Just going through some old photos and I came across this Little Egret which did not have yellow eyes.

After a scan through Google (too many results with too many pages not addressing the eye colouring) I came across one web page that suggested it was a sexually immature bird.

Can anyone confirm this please?

thanks guys.
Juvenile iris grey-blue, 2nd year spring iris dull yellow, 3rd year spring iris yellow. Taken from: http://blascozumeta.com/specie_files/01190_Egretta_garzetta_E.pdf
 
The pink loral area is breeding colouration, so it can't be sexually immature. Also, the chest and back of this bird have breeding plumes, and there is also a hint of plumes developing (or having been shed) at the back of the head.

I think the eye is just because of the light - I can't find - on a quick search - a photo that matches completely, but my third photo shows a fairly large black outer ring, then yellow and then the pupil.

Attached - three different birds, all from central Japan (Nara and Osaka) 2010, 2014, 2015.

Your tasks:
**a)** According to the Little Egret discussion, what color is a juvenile's iris?
**b)** Write out the listing word for word from its first line through the line holding "(x=95, y=415)", both included, and leave the pictures out.

The input:
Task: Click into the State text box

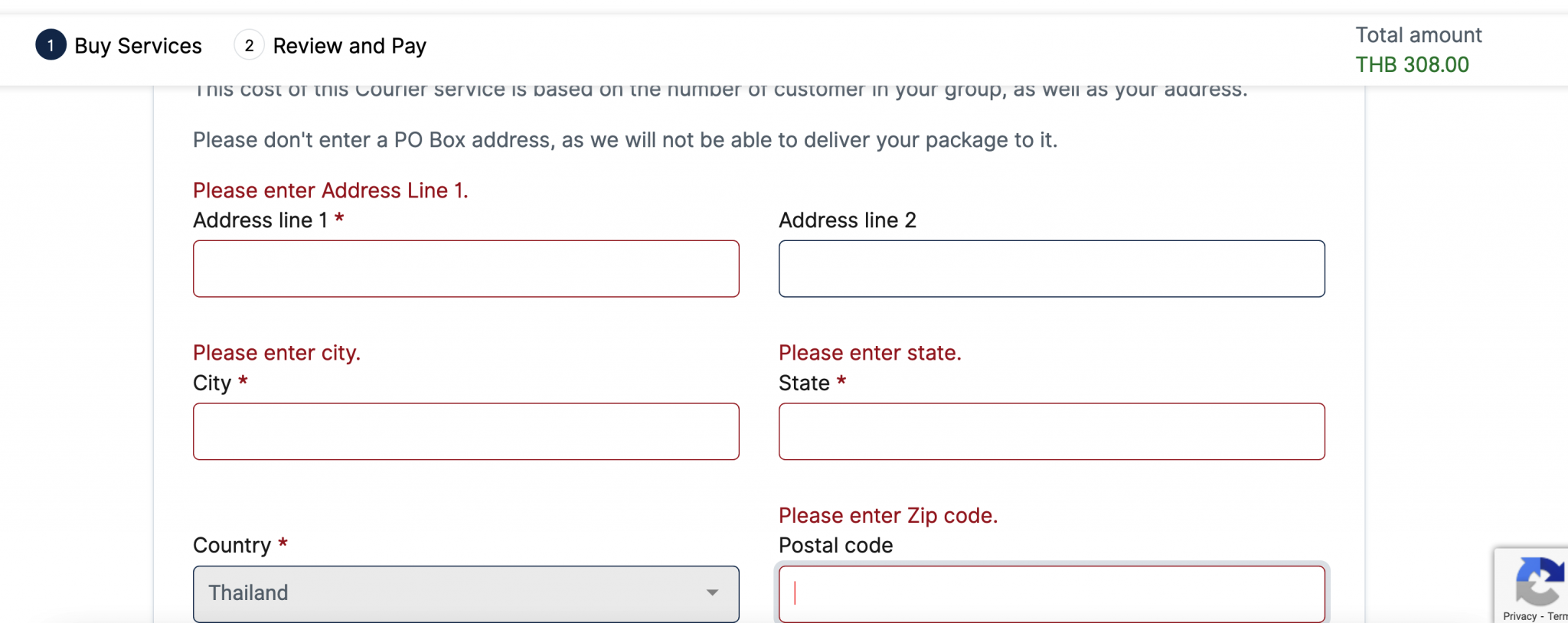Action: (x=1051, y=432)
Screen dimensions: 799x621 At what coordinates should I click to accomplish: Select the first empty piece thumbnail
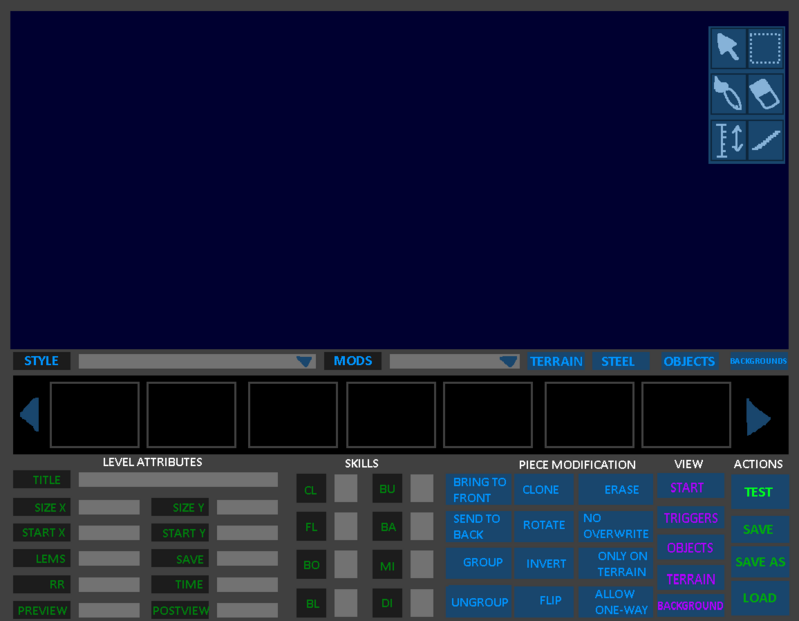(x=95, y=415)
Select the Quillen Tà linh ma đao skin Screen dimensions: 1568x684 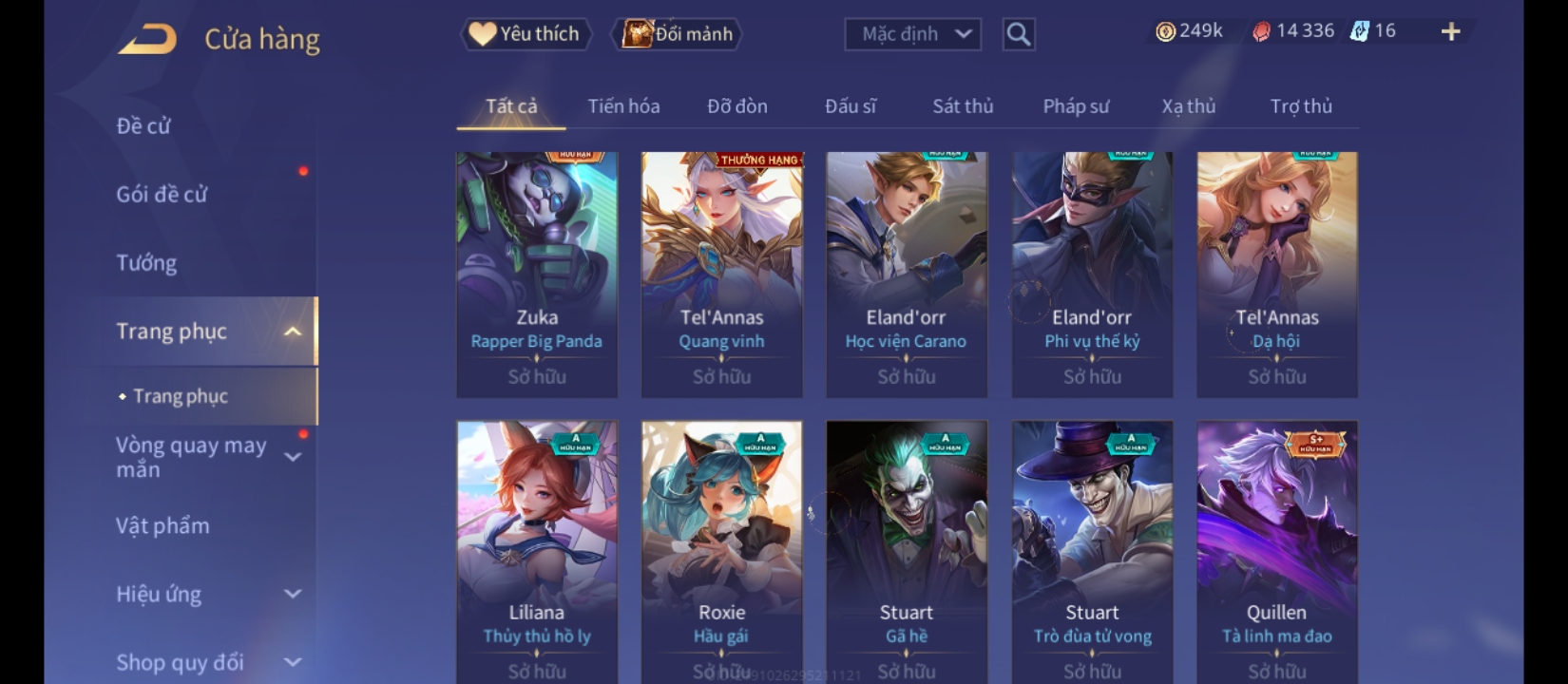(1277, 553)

Outputs:
**a)** A juvenile's iris is grey-blue.

**b)**
Task: Click into the State text box

Action: (x=1051, y=432)
Screen dimensions: 799x621 At what coordinates should I click to accomplish: Select the first empty piece thumbnail
(x=95, y=415)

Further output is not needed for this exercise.